Other thing. When I bring the clip in SoundForge (version 4.5 .. I didn't upgrade) to sweeten the audio, I see the same pixelazation as you do.

Any suggestions?

Gilles
JohnnyRoy wrote on 3/2/2003, 10:57 AM
Good guess but I don’t think its a DV1 / DV2 type problem. Studio 7 only works with DV2. Vegas also outputs DV2. Files output with Studio 7 work fine and files output with Vegas don’t. I just loaded both files into Ulead’s DV type converter (which converts from DV1 to DV2) and it complained that both files were not DV type 1 files. So I know they are both DV type 2.

~jr
DDogg wrote on 3/2/2003, 12:56 PM
It can be a headscratcher until you realize you are dealing with two different systems. Your Panasonic codec as well as the Sony for example are VFW codecs (Video For Windows). These date back to the early versions of Windows. The MS DV codec and I assume the Vegas internal ? is a DirectShow codec and would not be available to VDub or other VFW applications.

Did you notice you could play back your DV on WMP BEFORE you installed your Panasonic codec? WMP uses the DirectShow Interface. VDub and many others use the VFW interface. I have not used Cool3D so I don't know what it is using. When you also introduce DV1 and DV2 into the equation it gets even more complicated.

One of the more simple solutions is to get the free DV convertor from Canopus. With it you can always convert the different formats to MS DV so that you may use them in those applications that require DS.
JohnnyRoy wrote on 3/2/2003, 3:29 PM
Found it! Ddogg you were close. It wasn’t so much VFW vs. DirectShow, it was OpenDML support that was causing it.

If I go into the Options when I render and select the Video tab and deselect "Create an OpenDML (AVI version 2.0) compatible file" I can open the files in all of my programs. So it was the programs that couldn’t handle OpenDML that were having the problem.

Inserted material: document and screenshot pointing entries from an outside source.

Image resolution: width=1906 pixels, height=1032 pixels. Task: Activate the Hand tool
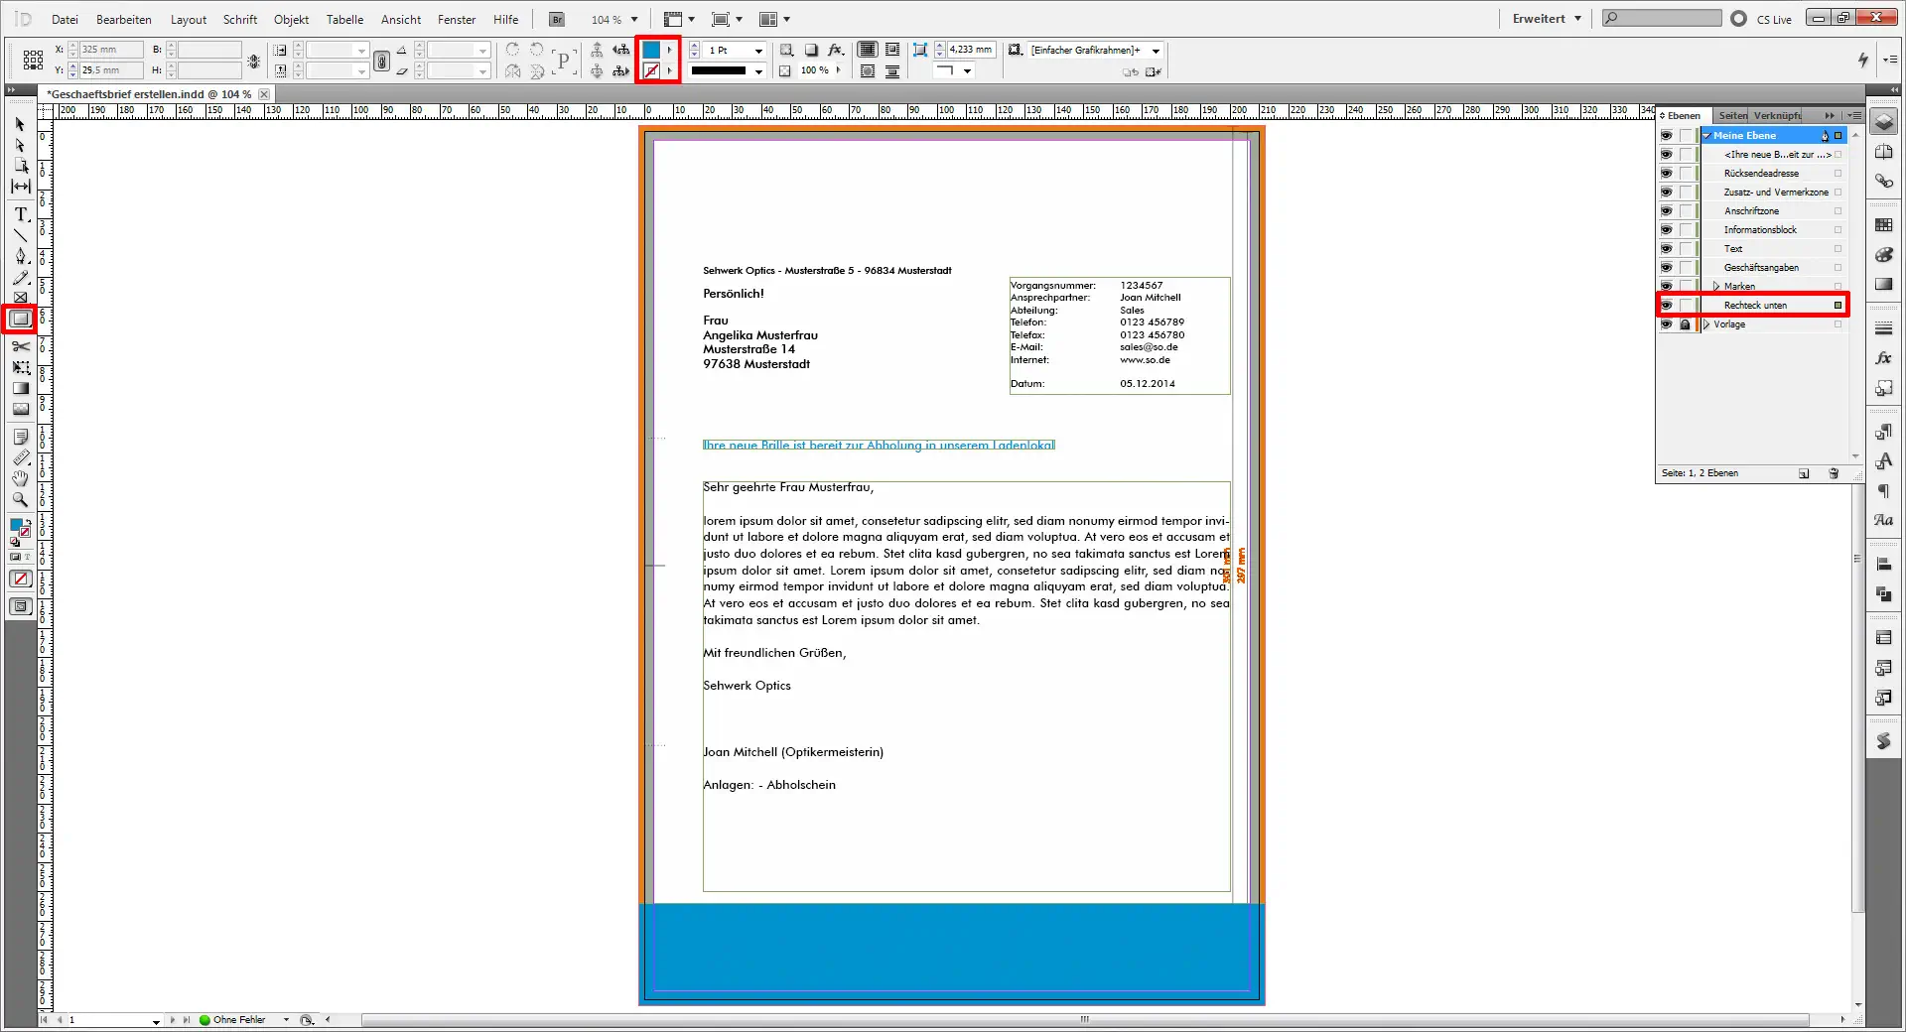coord(20,478)
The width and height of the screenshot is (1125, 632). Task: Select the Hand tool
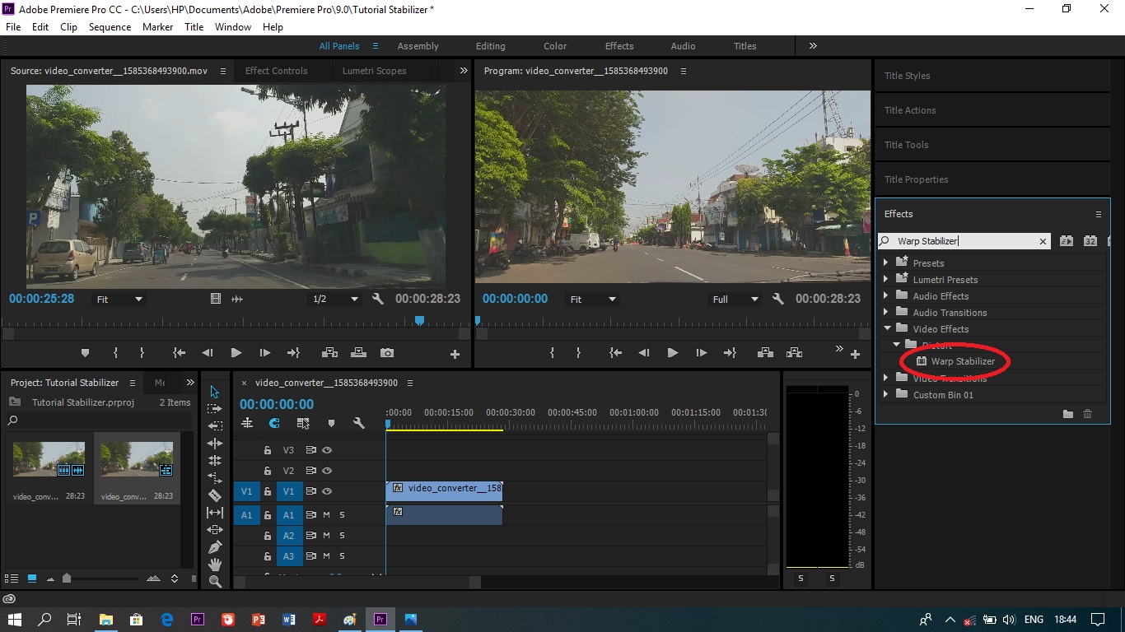pyautogui.click(x=215, y=565)
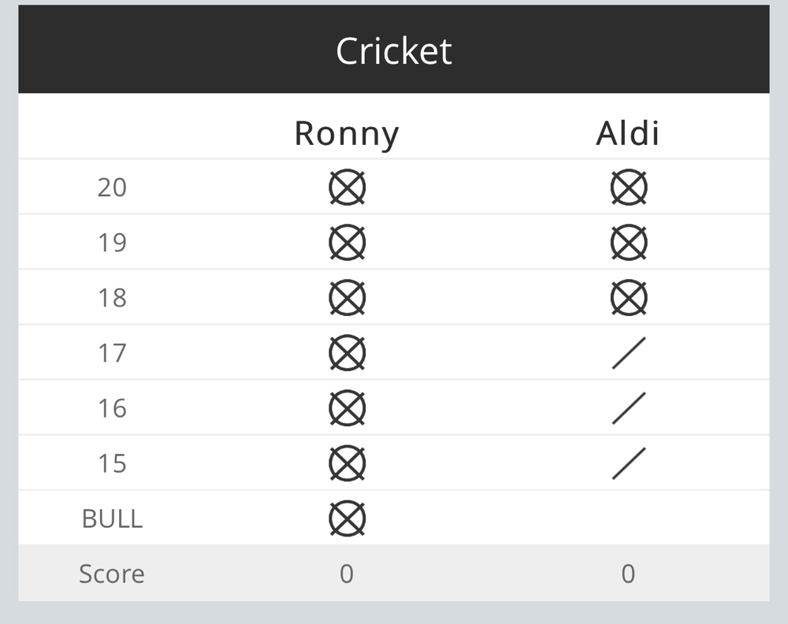Click the Cricket title bar
This screenshot has width=788, height=624.
click(x=394, y=49)
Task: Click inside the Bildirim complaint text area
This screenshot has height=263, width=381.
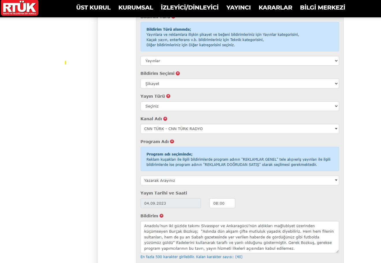Action: (x=240, y=237)
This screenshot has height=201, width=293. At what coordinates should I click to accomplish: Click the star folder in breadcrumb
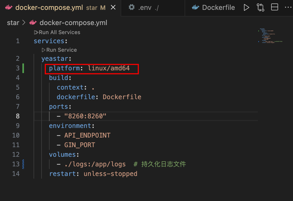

OK, so now what am I loosing by not creating an OpenDML compatible file? (which was very "incompatible" if you ask me) ;-)

~jr
VIDEOGRAM wrote on 3/2/2003, 5:46 PM
Mr JohnnyRoy,

You are a genius! Thanks.
The Open DML did the trick for me too.

Gilles
RBartlett wrote on 3/2/2003, 5:55 PM
OpenDML gets you past the 4GB, 18 minute boundary where previously multiple AVIs were created at 2GB segments and some wrapper or bolt-on "on the fly" merge tool provided with the NLE etc. You need a big file file system like NTFS or MacHFS to support such AVIs/MOVs.
JohnnyRoy wrote on 3/2/2003, 6:35 PM
Gilles, no sometimes I’m just lucky. Your welcome anyway. :)

RBartlett, Since I don’t have NTFS drives I doubt I’ll be needing this so I’ll just keep it off. Thanks for the info.